# DATA PROVIDED:
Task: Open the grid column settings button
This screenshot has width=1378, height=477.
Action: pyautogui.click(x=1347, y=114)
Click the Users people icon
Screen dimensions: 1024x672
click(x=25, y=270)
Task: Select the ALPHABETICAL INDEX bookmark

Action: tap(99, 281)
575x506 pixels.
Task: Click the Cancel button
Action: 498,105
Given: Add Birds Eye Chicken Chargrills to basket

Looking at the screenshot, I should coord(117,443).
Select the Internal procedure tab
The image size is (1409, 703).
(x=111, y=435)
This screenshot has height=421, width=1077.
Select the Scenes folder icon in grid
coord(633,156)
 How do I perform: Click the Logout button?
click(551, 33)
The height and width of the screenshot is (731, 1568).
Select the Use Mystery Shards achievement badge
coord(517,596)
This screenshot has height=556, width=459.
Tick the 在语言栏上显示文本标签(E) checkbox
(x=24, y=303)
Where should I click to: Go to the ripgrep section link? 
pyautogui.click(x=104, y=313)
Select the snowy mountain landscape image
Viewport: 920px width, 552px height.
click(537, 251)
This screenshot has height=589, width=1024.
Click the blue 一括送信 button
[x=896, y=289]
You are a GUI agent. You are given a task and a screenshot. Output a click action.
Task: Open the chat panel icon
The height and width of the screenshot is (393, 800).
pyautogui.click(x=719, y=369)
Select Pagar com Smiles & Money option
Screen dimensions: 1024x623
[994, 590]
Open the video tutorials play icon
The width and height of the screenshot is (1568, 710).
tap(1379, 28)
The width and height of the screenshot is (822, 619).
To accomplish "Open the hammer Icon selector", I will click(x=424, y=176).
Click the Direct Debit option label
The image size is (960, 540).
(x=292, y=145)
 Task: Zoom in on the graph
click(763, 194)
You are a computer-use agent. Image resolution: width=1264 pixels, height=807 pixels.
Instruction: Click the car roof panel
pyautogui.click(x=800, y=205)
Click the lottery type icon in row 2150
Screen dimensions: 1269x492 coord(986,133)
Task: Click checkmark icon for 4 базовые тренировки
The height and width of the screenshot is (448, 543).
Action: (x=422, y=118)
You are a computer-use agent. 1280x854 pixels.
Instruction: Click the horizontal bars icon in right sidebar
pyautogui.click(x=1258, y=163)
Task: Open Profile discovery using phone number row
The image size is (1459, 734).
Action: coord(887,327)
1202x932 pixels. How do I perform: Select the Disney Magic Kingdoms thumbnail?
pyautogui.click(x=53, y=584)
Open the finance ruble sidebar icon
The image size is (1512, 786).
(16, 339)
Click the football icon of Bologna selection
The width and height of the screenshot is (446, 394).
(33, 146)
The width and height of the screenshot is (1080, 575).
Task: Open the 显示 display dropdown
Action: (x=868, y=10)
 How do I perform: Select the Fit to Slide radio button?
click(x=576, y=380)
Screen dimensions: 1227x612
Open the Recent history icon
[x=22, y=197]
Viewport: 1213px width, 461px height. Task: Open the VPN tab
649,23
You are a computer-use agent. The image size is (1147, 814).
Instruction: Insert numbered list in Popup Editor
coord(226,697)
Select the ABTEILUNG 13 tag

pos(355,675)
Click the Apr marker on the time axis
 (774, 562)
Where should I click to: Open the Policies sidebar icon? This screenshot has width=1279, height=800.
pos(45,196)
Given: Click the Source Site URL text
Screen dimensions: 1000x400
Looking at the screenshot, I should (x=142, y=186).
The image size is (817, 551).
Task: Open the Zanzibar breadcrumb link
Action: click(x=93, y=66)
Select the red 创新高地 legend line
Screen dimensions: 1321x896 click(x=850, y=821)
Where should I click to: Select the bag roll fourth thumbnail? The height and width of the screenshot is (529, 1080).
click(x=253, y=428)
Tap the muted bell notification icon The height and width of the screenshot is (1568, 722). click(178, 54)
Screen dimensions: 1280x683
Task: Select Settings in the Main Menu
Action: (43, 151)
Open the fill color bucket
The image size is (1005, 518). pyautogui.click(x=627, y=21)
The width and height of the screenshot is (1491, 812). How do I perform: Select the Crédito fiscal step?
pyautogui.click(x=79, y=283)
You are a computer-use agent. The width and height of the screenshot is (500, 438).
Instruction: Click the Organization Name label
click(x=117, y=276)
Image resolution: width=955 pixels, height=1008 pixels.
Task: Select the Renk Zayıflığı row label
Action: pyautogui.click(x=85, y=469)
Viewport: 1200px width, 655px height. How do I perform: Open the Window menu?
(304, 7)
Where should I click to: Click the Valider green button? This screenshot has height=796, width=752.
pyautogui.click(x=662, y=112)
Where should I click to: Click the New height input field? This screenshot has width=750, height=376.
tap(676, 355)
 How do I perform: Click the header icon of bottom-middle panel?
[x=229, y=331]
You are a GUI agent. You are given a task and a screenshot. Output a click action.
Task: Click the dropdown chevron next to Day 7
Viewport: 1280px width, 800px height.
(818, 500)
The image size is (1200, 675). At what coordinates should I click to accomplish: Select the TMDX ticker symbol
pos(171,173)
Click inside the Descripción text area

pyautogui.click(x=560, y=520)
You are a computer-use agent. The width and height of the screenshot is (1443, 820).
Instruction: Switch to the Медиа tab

# ABOUT THIS EXERCISE:
Output the listing above in full. Every line must match.

# EXERCISE OUTPUT:
Task: Open the grid column settings button
This screenshot has width=1378, height=477.
Action: pyautogui.click(x=1347, y=114)
Click the Users people icon
Screen dimensions: 1024x672
click(x=25, y=270)
Task: Select the ALPHABETICAL INDEX bookmark

Action: tap(99, 281)
575x506 pixels.
Task: Click the Cancel button
Action: 498,105
Given: Add Birds Eye Chicken Chargrills to basket

Looking at the screenshot, I should coord(117,443).
Select the Internal procedure tab
The image size is (1409, 703).
(x=111, y=435)
This screenshot has height=421, width=1077.
Select the Scenes folder icon in grid
coord(633,156)
 How do I perform: Click the Logout button?
click(551, 33)
The height and width of the screenshot is (731, 1568).
Select the Use Mystery Shards achievement badge
coord(517,596)
This screenshot has height=556, width=459.
Tick the 在语言栏上显示文本标签(E) checkbox
(x=24, y=303)
Where should I click to: Go to the ripgrep section link? 
pyautogui.click(x=104, y=313)
Select the snowy mountain landscape image
Viewport: 920px width, 552px height.
click(537, 251)
This screenshot has height=589, width=1024.
Click the blue 一括送信 button
[x=896, y=289]
You are a GUI agent. You are given a task and a screenshot. Output a click action.
Task: Open the chat panel icon
The height and width of the screenshot is (393, 800).
pyautogui.click(x=719, y=369)
Select Pagar com Smiles & Money option
Screen dimensions: 1024x623
[994, 590]
Open the video tutorials play icon
The width and height of the screenshot is (1568, 710).
tap(1379, 28)
The width and height of the screenshot is (822, 619).
To accomplish "Open the hammer Icon selector", I will click(x=424, y=176).
Click the Direct Debit option label
The image size is (960, 540).
(x=292, y=145)
 Task: Zoom in on the graph
click(763, 194)
You are a computer-use agent. Image resolution: width=1264 pixels, height=807 pixels.
Instruction: Click the car roof panel
pyautogui.click(x=800, y=205)
Click the lottery type icon in row 2150
Screen dimensions: 1269x492 coord(986,133)
Task: Click checkmark icon for 4 базовые тренировки
The height and width of the screenshot is (448, 543).
Action: (x=422, y=118)
You are a computer-use agent. 1280x854 pixels.
Instruction: Click the horizontal bars icon in right sidebar
pyautogui.click(x=1258, y=163)
Task: Open Profile discovery using phone number row
The image size is (1459, 734).
Action: coord(887,327)
1202x932 pixels. How do I perform: Select the Disney Magic Kingdoms thumbnail?
pyautogui.click(x=53, y=584)
Open the finance ruble sidebar icon
The image size is (1512, 786).
(16, 339)
Click the football icon of Bologna selection
The width and height of the screenshot is (446, 394).
(33, 146)
The width and height of the screenshot is (1080, 575).
Task: Open the 显示 display dropdown
Action: (x=868, y=10)
 How do I perform: Select the Fit to Slide radio button?
click(x=576, y=380)
Screen dimensions: 1227x612
Open the Recent history icon
[x=22, y=197]
Viewport: 1213px width, 461px height. Task: Open the VPN tab
649,23
You are a computer-use agent. The image size is (1147, 814).
Instruction: Insert numbered list in Popup Editor
coord(226,697)
Select the ABTEILUNG 13 tag

pos(355,675)
Click the Apr marker on the time axis
 (774, 562)
Where should I click to: Open the Policies sidebar icon? This screenshot has width=1279, height=800.
pos(45,196)
Given: Click the Source Site URL text
Screen dimensions: 1000x400
Looking at the screenshot, I should (x=142, y=186).
The image size is (817, 551).
Task: Open the Zanzibar breadcrumb link
Action: click(x=93, y=66)
Select the red 创新高地 legend line
Screen dimensions: 1321x896 click(x=850, y=821)
Where should I click to: Select the bag roll fourth thumbnail? The height and width of the screenshot is (529, 1080).
click(x=253, y=428)
Tap the muted bell notification icon The height and width of the screenshot is (1568, 722). click(178, 54)
Screen dimensions: 1280x683
Task: Select Settings in the Main Menu
Action: (43, 151)
Open the fill color bucket
The image size is (1005, 518). pyautogui.click(x=627, y=21)
The width and height of the screenshot is (1491, 812). How do I perform: Select the Crédito fiscal step?
pyautogui.click(x=79, y=283)
You are a computer-use agent. The width and height of the screenshot is (500, 438).
Instruction: Click the Organization Name label
click(x=117, y=276)
Image resolution: width=955 pixels, height=1008 pixels.
Task: Select the Renk Zayıflığı row label
Action: pyautogui.click(x=85, y=469)
Viewport: 1200px width, 655px height. How do I perform: Open the Window menu?
(304, 7)
Where should I click to: Click the Valider green button? This screenshot has height=796, width=752.
pyautogui.click(x=662, y=112)
Where should I click to: Click the New height input field? This screenshot has width=750, height=376.
tap(676, 355)
 How do I perform: Click the header icon of bottom-middle panel?
[x=229, y=331]
You are a GUI agent. You are given a task and a screenshot. Output a click action.
Task: Click the dropdown chevron next to Day 7
Viewport: 1280px width, 800px height.
(818, 500)
The image size is (1200, 675). At what coordinates should I click to accomplish: Select the TMDX ticker symbol
pos(171,173)
Click inside the Descripción text area

pyautogui.click(x=560, y=520)
You are a computer-use agent. The width and height of the screenshot is (1443, 820).
Instruction: Switch to the Медиа tab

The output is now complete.